I-na-mo-vi-ble, ¿eh?... y de este modo no te podría quitar nadie la plaza, y el
día de mañana tendrías tu buen retiro.
El santo murmuró algo entre dientes,
miró fijamente al abogado y guardó silencio. Mas, luego, mientras éste cenaba en
la portería, San Pedro se marchó cielo adentro. El abogado le miró con el
rabillo del ojo y sonrió.
Llegó San Pedro ante el trono del Altísimo y dijo
humildemente:
- ¡Señor! Vengo a pediros una gracia.
- ¿Una gracia?...
¡Habla!
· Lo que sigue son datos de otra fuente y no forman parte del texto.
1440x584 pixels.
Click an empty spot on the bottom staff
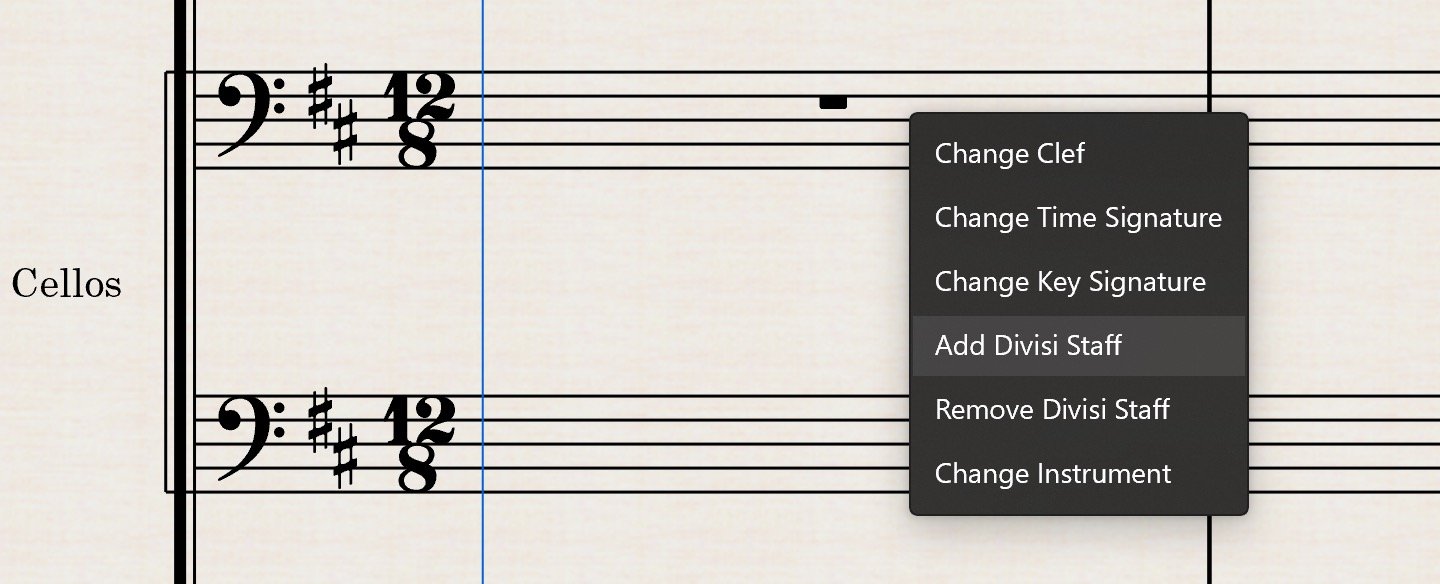click(x=650, y=443)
Ya sabes cuanto te quiero; te la concederé de buen grado, si es cosa
razonable.
- Lo más razonable del mundo, Señor -siguió diciendo el jefe del
Colegio apostólico-. Se trata solamente de que me reconozcas el derecho a
desempeñar la plaza de portero a perpetuidad. Hasta ahora, nunca me habéis
hablado de ello. Y así, yo tengo mi empleo en el aire... El día menos pensado,
podéis...
Pero el Señor le atajó en seguida, extendiendo la diestra, al
tiempo que decía:
- ¡No sigas, Pedro, no sigas! ¡Lo comprendo todo!... ¡Esto
es cosa del abogado! ¿No te dije yo que nos metería aquí la discordia y la
guerra?... Pero, bueno, ve y dile que pase, que venga a mi lado; siempre será
mejor tenerlo bajo mi gobierno, que dejarlo allá, a su albedrío. Acabaría por
enredarnos a todos en el cielo...
Y así fue como entró en España - el cielo,
no lo olvidéis - el primer abogado, según la leyenda valenciana.